-- Instructions to follow --
Reproduce word for word the passage of the article below on the New Orleans Confederate monuments debate, from "Before the meeting" to "in the city.".

START Source document

The GOP Committee said the city should keep the Confederate monuments in their current locations but add plaques to describe their historical context and erect new monuments to honor African-American heroes and trailblazers like Louisiana’s first Black Governor P.B.S Pinchback.

“Instead of tearing down history, which to me is tantamount of burning books, that we augment the landscape with other monuments to great Americans who were African-American as well,” said Batt.

Some Blacks were skeptical about the willingness of the city to honor Black historical figures and luminaries.

“This is a city that refuses to acknowledge the freedom struggle exemplified by the 1811 slave revolt, the largest uprising of enslaved Africans in U.S. history,” Ramessu Merriamen Aha, a New Orleans businessman and former congressional candidate, told The Louisiana Weekly. “It didn’t say a single word about the 200th anniversary of the revolt four years ago — it was like it never happened.

Before the meeting started, monument supporter Doug Roome, 67, told Nola.com/The Times Picayune that he believed the council would fall inline with the mayor’s efforts to remove the monuments and called Landrieu a “petty dictator.”

“It’s obscene that under Mitch Landrieu New Orleans has become the most dangerous city in America, and what we’re doing here is talking about Civil War monuments,” Roome said. He added that the debate over the monuments is widening a racial divide in the city.

“I’m not buying that,” resident Darryl Alexander told The Louisiana Weekly. “What’s causing the divide is income inequality, educational apartheid, economic apartheid, environmental racism and the absence of equal protection under the law.”
At times, the tone was decidedly ugly at the council meeting.

“Arrest me,” community activist Jerome Brown said at Thursday’s council meeting. “When I saw ‘Whites Only’ signs when I was younger, I didn’t see any of these people wanting to put up and keep those monuments come to my defense and say ‘Let this boy eat.’”

“We cannot hit a delete button on the messy parts of our history,” a resident who opposed the removal of the monuments told the council. 

“There may be people who only see their ancestors fighting nobly in wars,” a resident who supported the removal of the monuments countered. “There are others who see their ancestors shackled in chains and hanging from trees.”

END Source document
START Given records

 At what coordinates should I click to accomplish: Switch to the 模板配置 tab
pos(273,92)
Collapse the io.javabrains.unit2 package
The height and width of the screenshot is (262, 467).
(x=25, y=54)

END Given records
START Given records

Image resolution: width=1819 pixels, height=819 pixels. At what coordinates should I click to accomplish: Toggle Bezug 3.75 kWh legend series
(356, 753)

END Given records

-- Result for this exercise --
Before the meeting started, monument supporter Doug Roome, 67, told Nola.com/The Times Picayune that he believed the council would fall inline with the mayor’s efforts to remove the monuments and called Landrieu a “petty dictator.”

“It’s obscene that under Mitch Landrieu New Orleans has become the most dangerous city in America, and what we’re doing here is talking about Civil War monuments,” Roome said. He added that the debate over the monuments is widening a racial divide in the city.